Character Set Types
Windows 2000 supports a range of character sets, which include ASCII, OEM 8-bit, ANSI, DBCS, and Unicode/ISO 10646. Character sets are formats used to compose code pages. For example, code page 1252 refers to a set of characters known as Latin I. For a complete description of all Windows 2000 supported codepages, go to the <<Microsoft Character Code Reference>> link on the Web Resources page at http://windows.microsoft.com/windows2000/reskit/webresources.
ASCII
American Standard Code for Information Interchange (ASCII) is a 7-bit character set providing 128 characters. ASCII allows for upper- and lowercase English, American English punctuation, base 10 numbers, a few control characters, and little else. Note that ASCII is the common denominator contained in all the other common character sets, making it the only means of interchanging data across all major languages without risk of character mapping loss.
OEM 8-bit
In the past, separate Original Equipment Manufacturer (OEM) code pages were created so that text-based computers could display and print line-drawing characters. These character sets are still used today for direct FAT access, and for accessing data files created by Microsoft® MS-DOS-based applications.
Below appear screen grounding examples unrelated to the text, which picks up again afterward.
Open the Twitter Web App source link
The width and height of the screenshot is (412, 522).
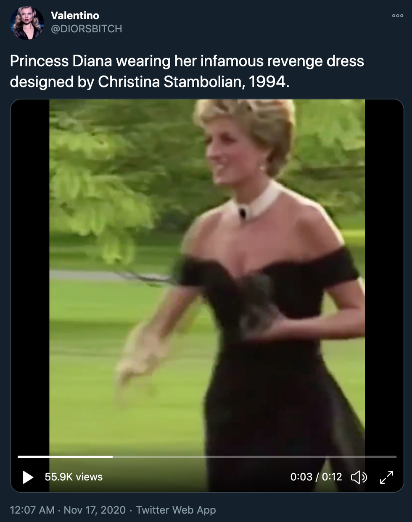coord(176,510)
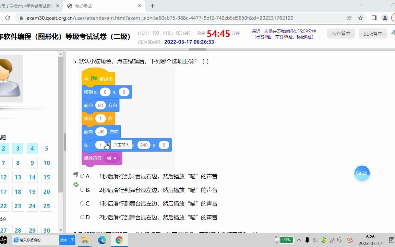Expand hidden icons chevron in system tray
Screen dimensions: 395x247
coord(299,240)
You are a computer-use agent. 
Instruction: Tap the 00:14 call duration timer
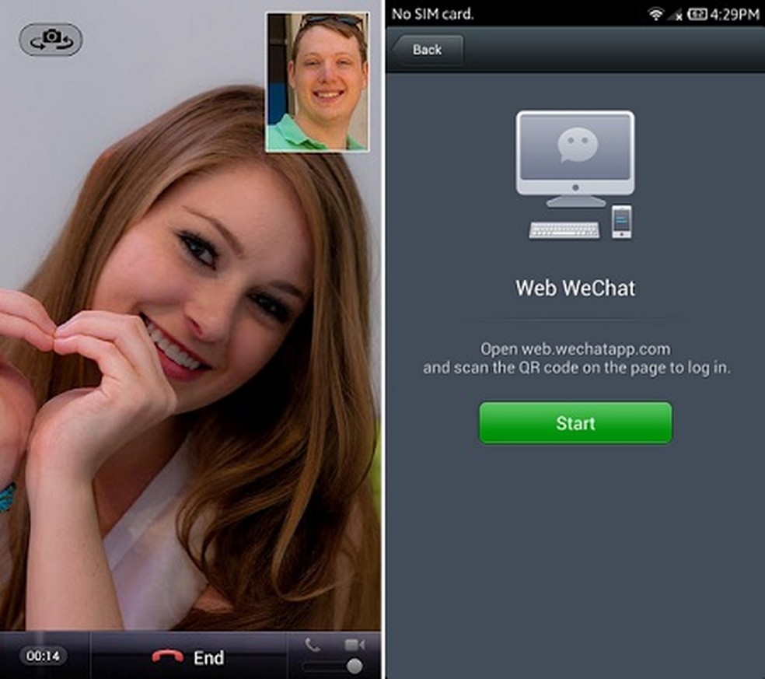44,657
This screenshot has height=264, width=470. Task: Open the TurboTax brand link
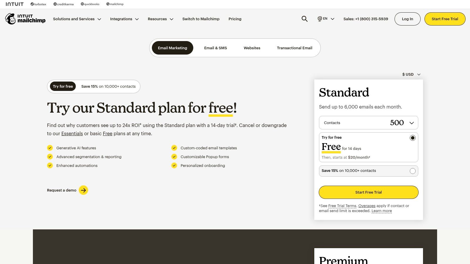pyautogui.click(x=38, y=4)
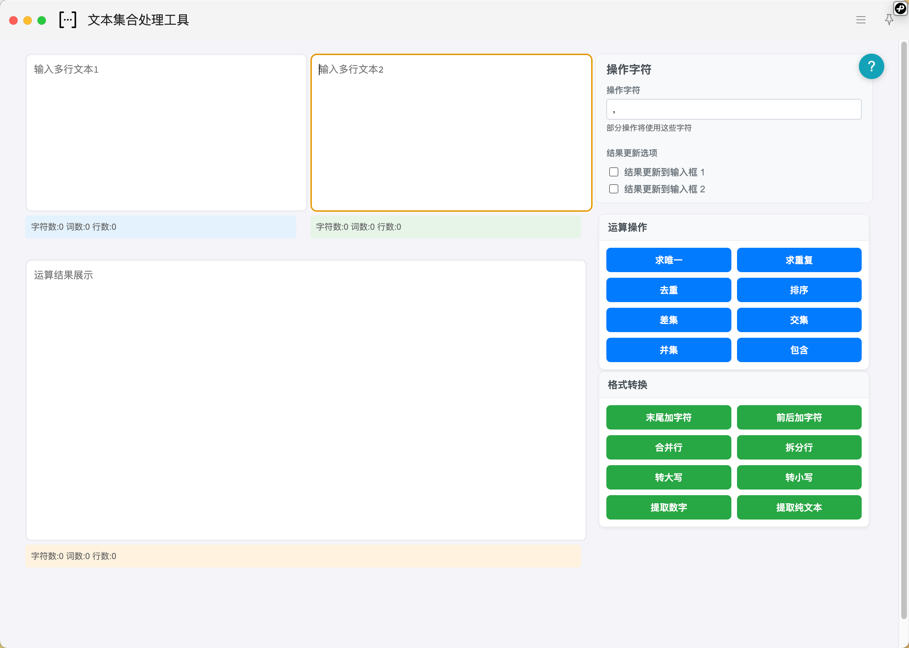The image size is (909, 648).
Task: Click inside the 输入多行文本1 text area
Action: coord(166,132)
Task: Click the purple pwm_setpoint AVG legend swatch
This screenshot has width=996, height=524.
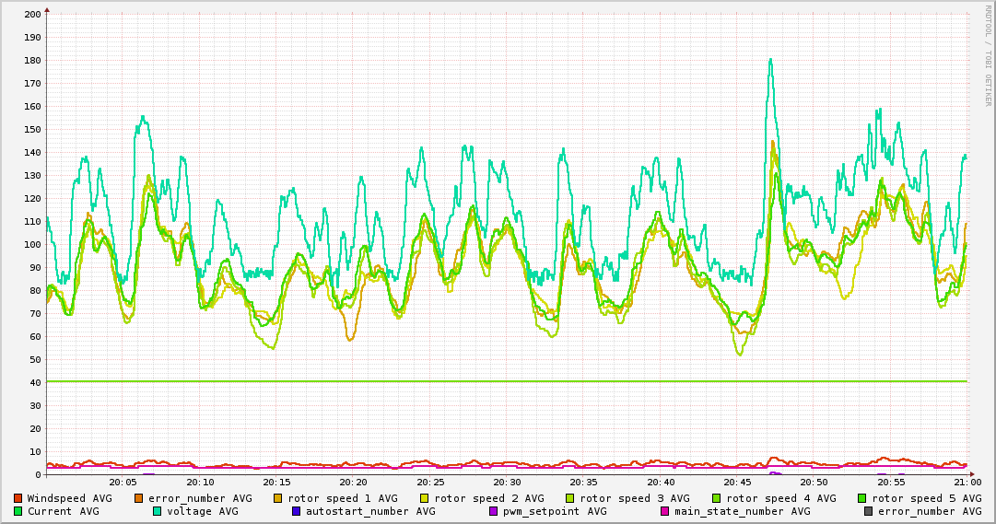Action: [x=494, y=511]
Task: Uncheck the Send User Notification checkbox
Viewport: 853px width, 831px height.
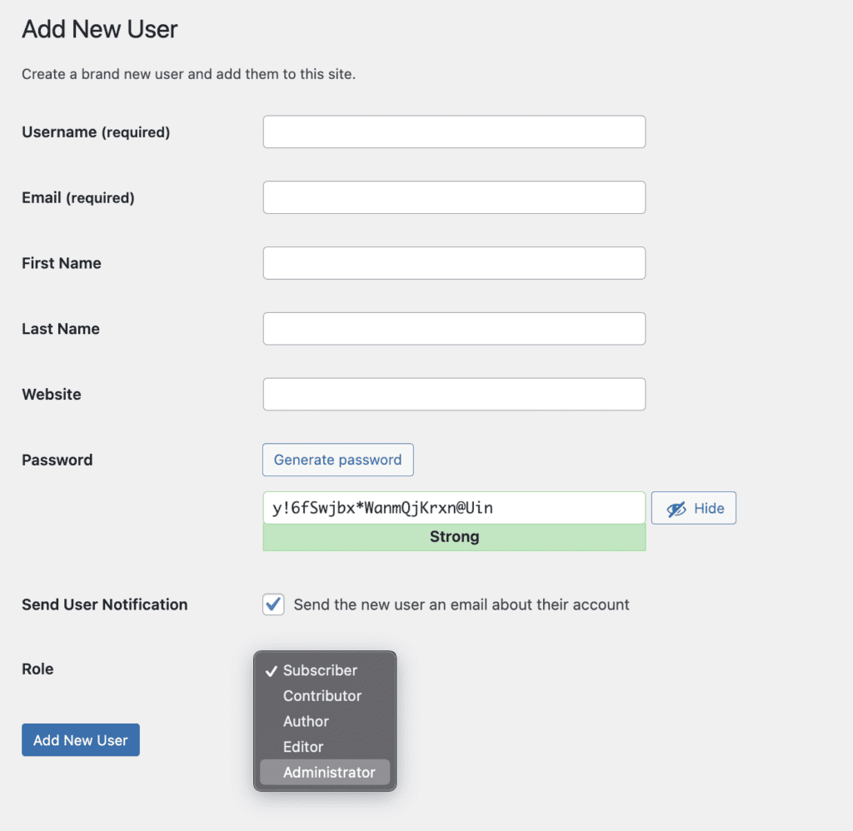Action: coord(273,605)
OEM code pages typically have a three-digit label, such as CP 437 for American English.Since each hardware manufacturer was free to set their own character standards, characters can be scrambled or lost even within the same language, if two OEM code pages have different character code points.
ANSI
Windows American National Standards Institute (ANSI) supports international characters and publishing symbols. An assortment of 256-character Windows ANSI character sets cover all the 8-bit languages supported by Windows. Windows ANSI is composed of a lower 128 characters, and an upper 128 characters. The lower 128 characters are identical to ASCII, and the upper 128 characters are different for each ANSI character set. The upper 128 contains the distinct international characters for each code page.The European Union includes languages with more characters than a single standard code page can support, despite the fact that this code page was intended to cover all European Union font needs. Switching entirely to Unicode allows coverage of all EU languages in one character set, but the conversion is not automatic, and requires every text-related algorithm to be inspected and perhaps rewritten. As an interim solution, multiple code pages are provided for European character set needs.
DBCS
Double-byte character set (DBCS) is actually a multibyte encoding system that uses a mix of 8-bit and 16-bit characters, allowing for a wider range of characters. For example, modern writing systems used in the Far East region might require a minimum of 15,000 characters, which DBCS can accommodate. By allowing characters to be represented with two bytes, the number of possible permutations increases from 256 to 65,536, although in practice, some possible character permutations are used for special purposes, such as to indicate leading bytes or trailing bytes.There are several DBCS character sets supported by Far East editions of Windows including Windows 95, Windows 98, and Windows NT. Leading bytes indicate that the following byte is a trailing byte of the 16-bit character unit, rather than the start of the next character. There are multiple DBCS code pages, each of which have a different leading byte and trailing byte range.
Unicode
Unicode is a 16-bit character set that contains all of the characters commonly used in information processing, including Latin, Greek, Cyrillic, Indic, Thai, Kana, and Hangul characters, punctuation marks, and ideographs. Unicode is a standard supported by members of the Unicode Consortium. Unicode is not a technology in itself, and does not solve international engineering issues.Unicode is language-independent, helping conserve space in the character map. Characters are not assigned to specific languages, for example "a" can be used in French, German, or English. Similarly, a particular Han ideograph might map to a character used in Chinese, Japanese, or Korean. Unicode may not appear correct to viewers of a particular language because characters or ideographs are abstracted. To solve this issue, use a font that recreates a language's particular representation of the character, rather than seeking an alternate Unicode character.Although the majority of the Unicode character space is used, approximately a third of the 64,000 possible code points are still unassigned, allowing for additional characters in the future, and for private use and compatibility issues.